I started making my first documentary film while working at ILM. It was about little-known southwestern architect named MARY JANE COLTER: THE DESERT VIEW. It was narrated by Ellen Burstyn. I was drawn to Colter's story because her work was significant and ground-breaking, and I had never heard of her.

Colter blended native American style architecture with Arts and Crafts design. Her buildings still stand at the Grand Canyon and throughout the southwest. The film was in official selection at many film festivals including the Santa Barbara International Film Festival 1998 and won the Bronze Apple Award from the National Educational Media Network.

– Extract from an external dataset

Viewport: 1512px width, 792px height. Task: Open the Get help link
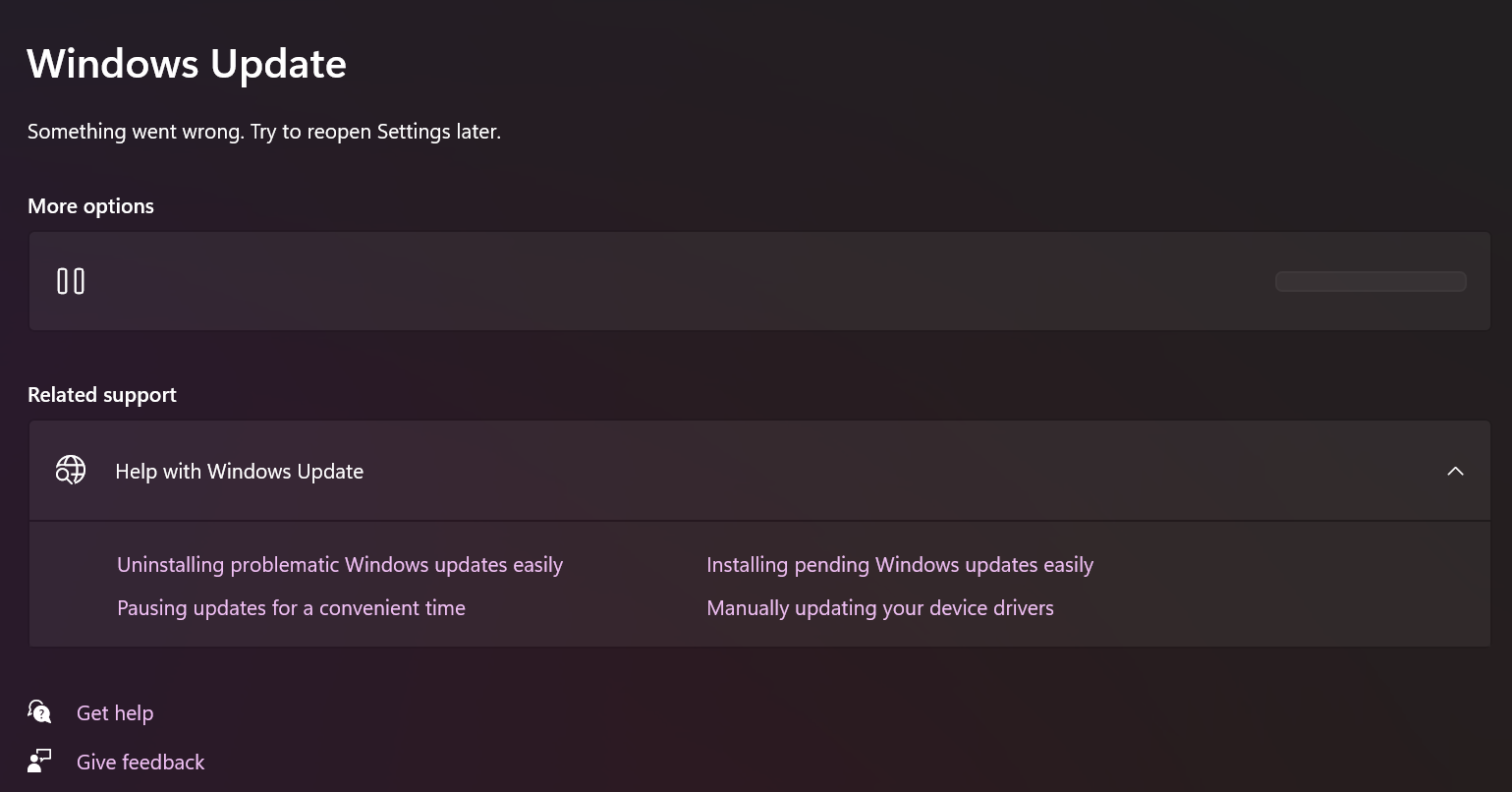pos(115,713)
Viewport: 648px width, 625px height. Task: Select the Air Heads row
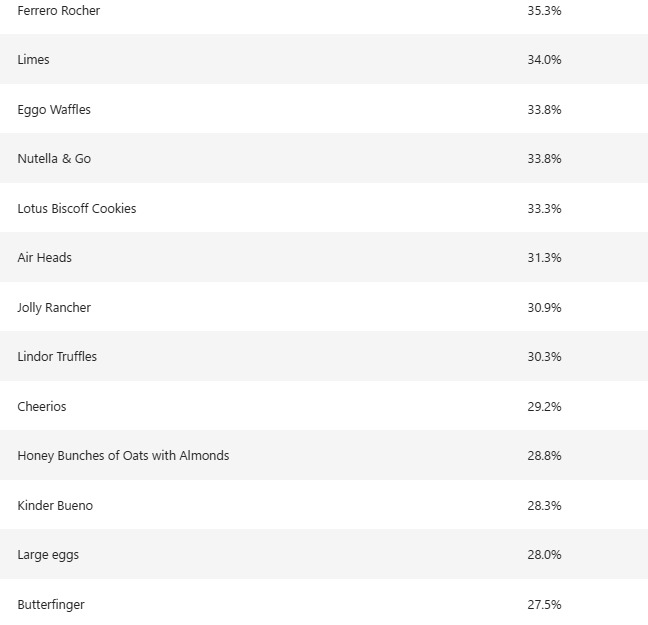[x=324, y=258]
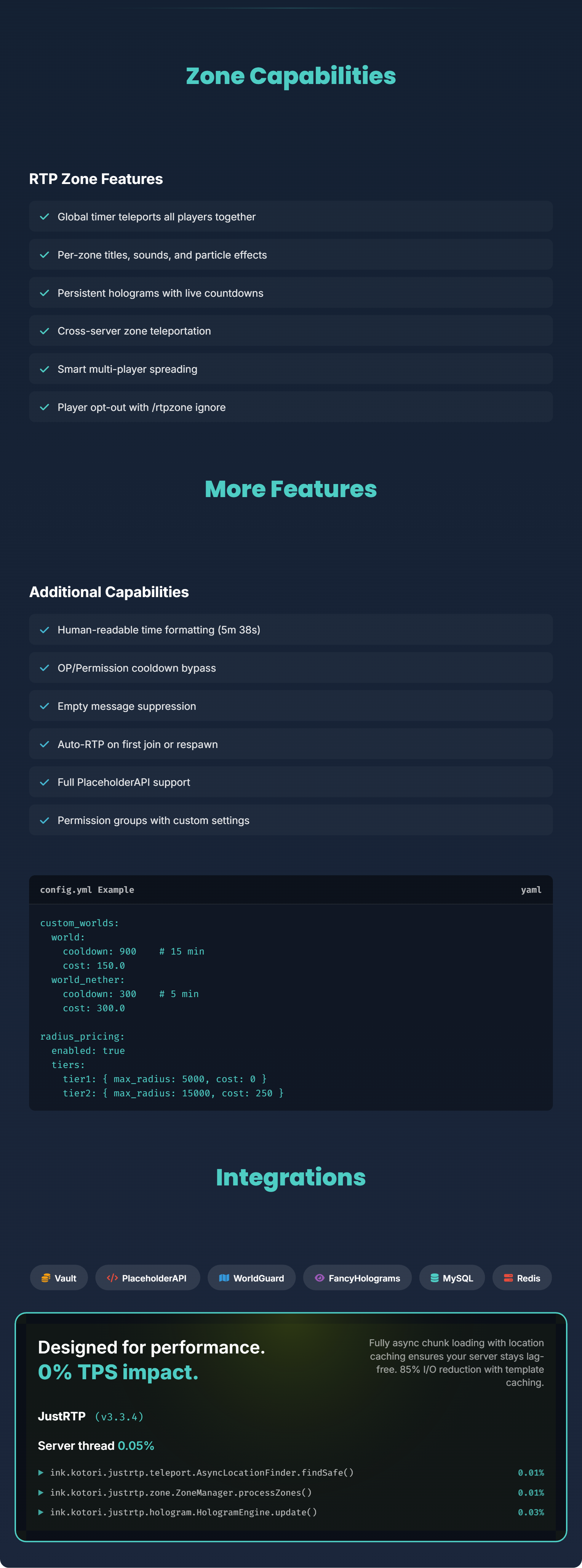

While in Los Angeles I worked in several Hollywood studios including, Warner Bros. Studios, Sony Imageworks, and Technicolor. I worked as a visual effects producer, compositor, editor, digital intermediate conforming editor and I produced miniature effects. I worked technically and creatively. My credits include, RACE TO WITCH MOUNTAIN, THE HUMAN STAIN, KILL BILL Vol. 1+2, FINAL DESTINATION, HERBIE FULLY LOADED, BEOWULF, PIRATES OF THE CARIBBEAN, and ENCHANTED.

I started to see Hollywood feature films as leaning more towards male main characters by the late 1990s. I began to move in a more independent direction with film.

Mary Jane Colter designed a gracious hotel, La Posada in Winslow, Arizona. The hotel had been in disrepair and was purchased for renovation. I got to know the owners of the hotel and I created and directed a film festival in Winslow's historic theater from 2002 through 2004. For three years the festival screened independent films and hosted a visual effects lecture series that included visual effects professionals.

"I work to connect the importance of history as women along with seeing women as leaders."
My recent film FEMINIST: STORIES FROM WOMEN’S LIBERATION won "Best of the Fest" for documentary at the Los Angeles Women's International Film Festival. It is a film exploring the significance of the second wave of the women’s liberation movement on our lives. Interviewees include author and NOW founder Betty Friedan, authors and activists Frances M. Beal, Robin Morgan, Sonia Pressman Fuentes, Betita Martinez and many other feminists who are not well-known but should be.
As a speaker I work to connect the importance of history as women along with seeing women as leaders. Speaking engagements include the Berkshire Conference on Women’s History, Hampshire College, The Women, Action and Media National Conference, UCLA, University of Colorado, Boulder, Girls Athletic Leadership School, Denver, CO, Loyola Marymount University and the International Islamic University in Islamabad, Pakistan.

Dedicated to moving the Hollywood film industry into a greener way of making movies, I am on the Board of Directors for an environmentally sustainable LED lighting system for the feature film industry and beyond.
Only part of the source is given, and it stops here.